**How to complete this task**.
Given the listing below, write out exactly the lines starting with the line that has "This screenshot has height=933, width=1800." and going on through the line that has "You are a GUI", both kept.
(Data supplied)
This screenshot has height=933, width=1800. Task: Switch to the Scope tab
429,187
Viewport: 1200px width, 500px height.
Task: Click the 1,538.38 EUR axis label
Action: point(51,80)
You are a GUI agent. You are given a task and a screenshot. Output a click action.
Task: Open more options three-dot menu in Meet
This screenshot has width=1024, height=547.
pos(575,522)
(End Data supplied)
(Data supplied)
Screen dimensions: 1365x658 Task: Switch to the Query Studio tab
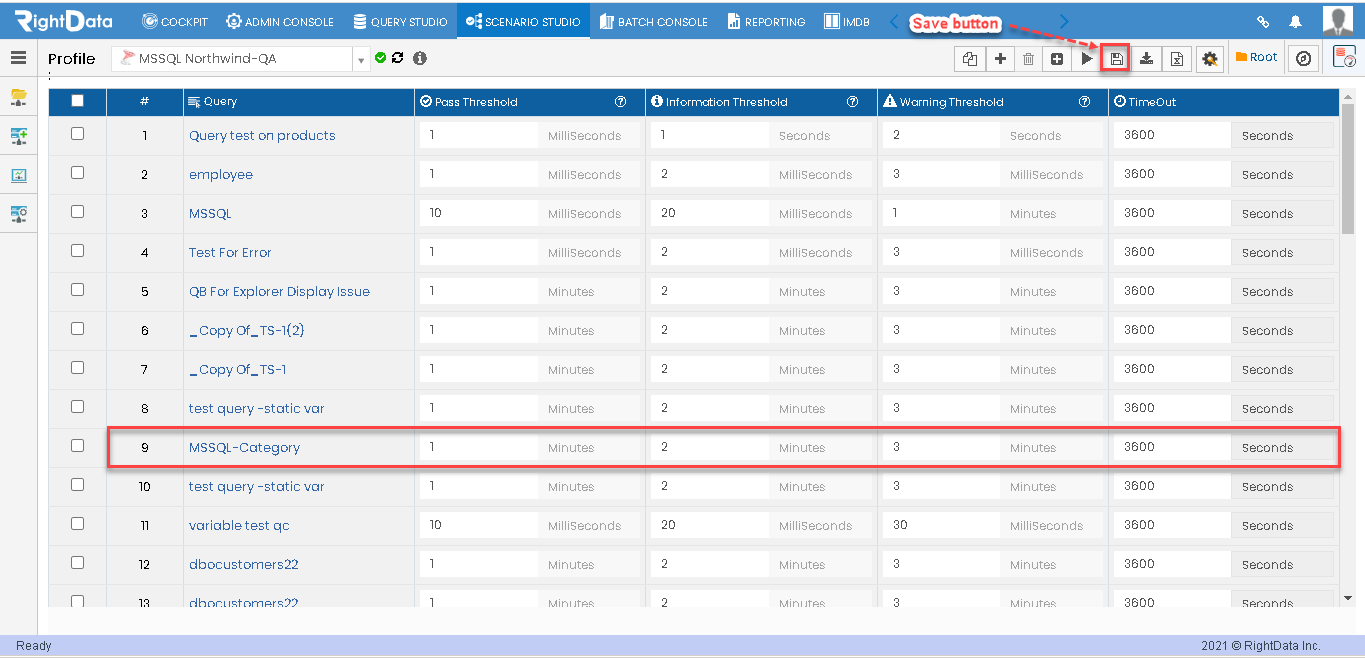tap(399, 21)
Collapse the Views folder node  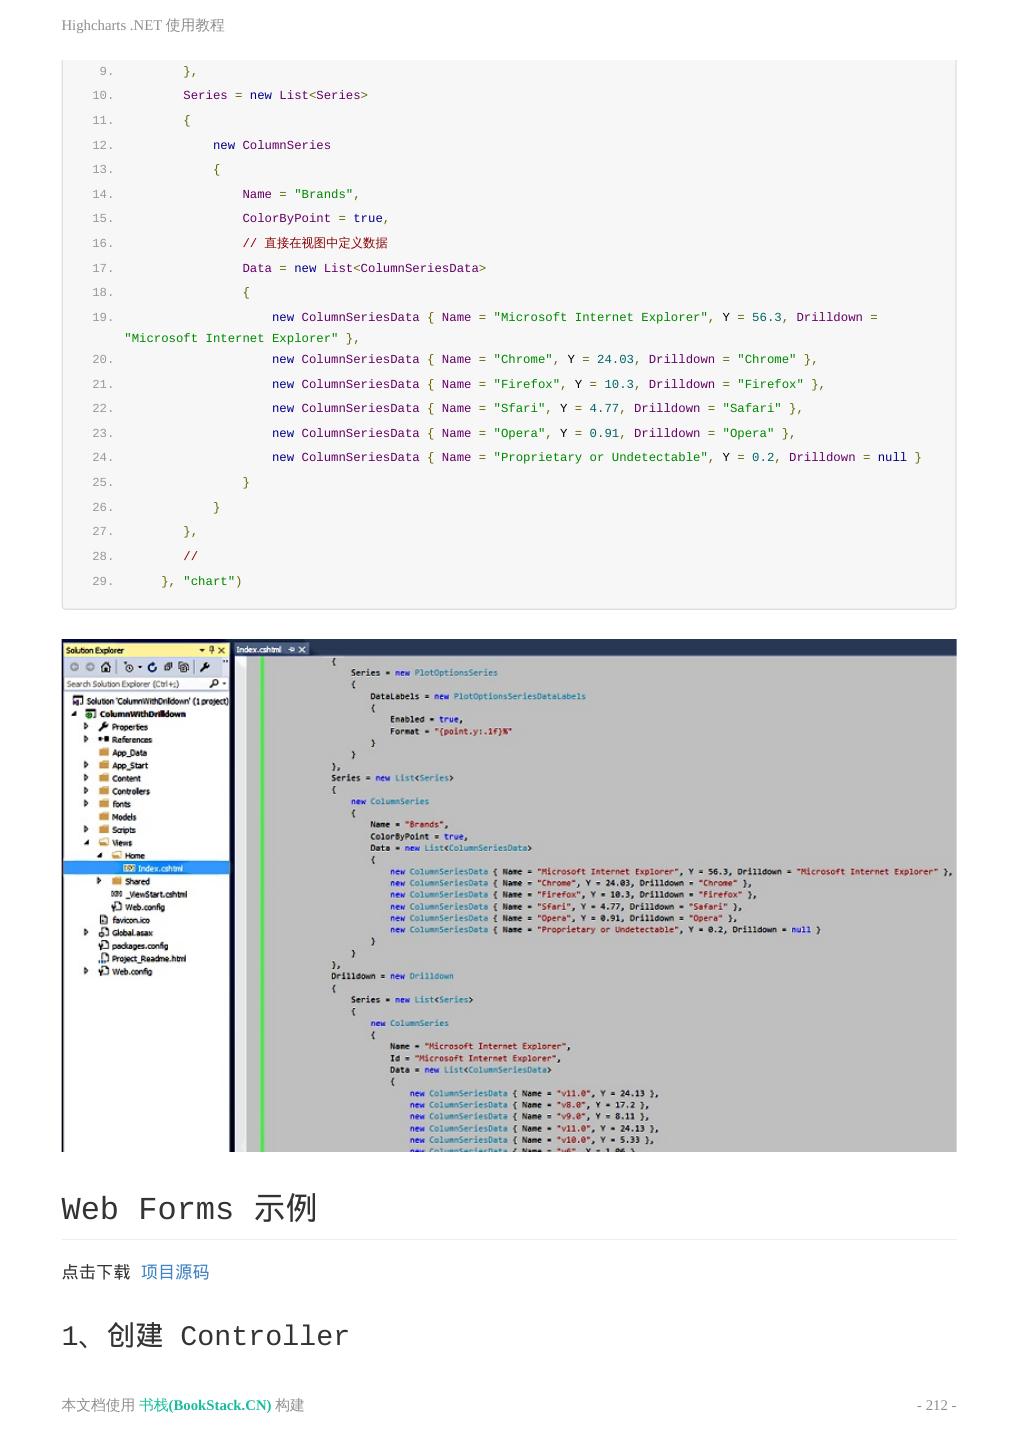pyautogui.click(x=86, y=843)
(End Data supplied)
**Solution for this problem**.
This screenshot has height=933, width=1800. Task: Switch to the Scope tab
429,187
Viewport: 1200px width, 500px height.
Task: Click the 1,538.38 EUR axis label
Action: point(51,80)
You are a GUI agent. You are given a task and a screenshot. Output a click action.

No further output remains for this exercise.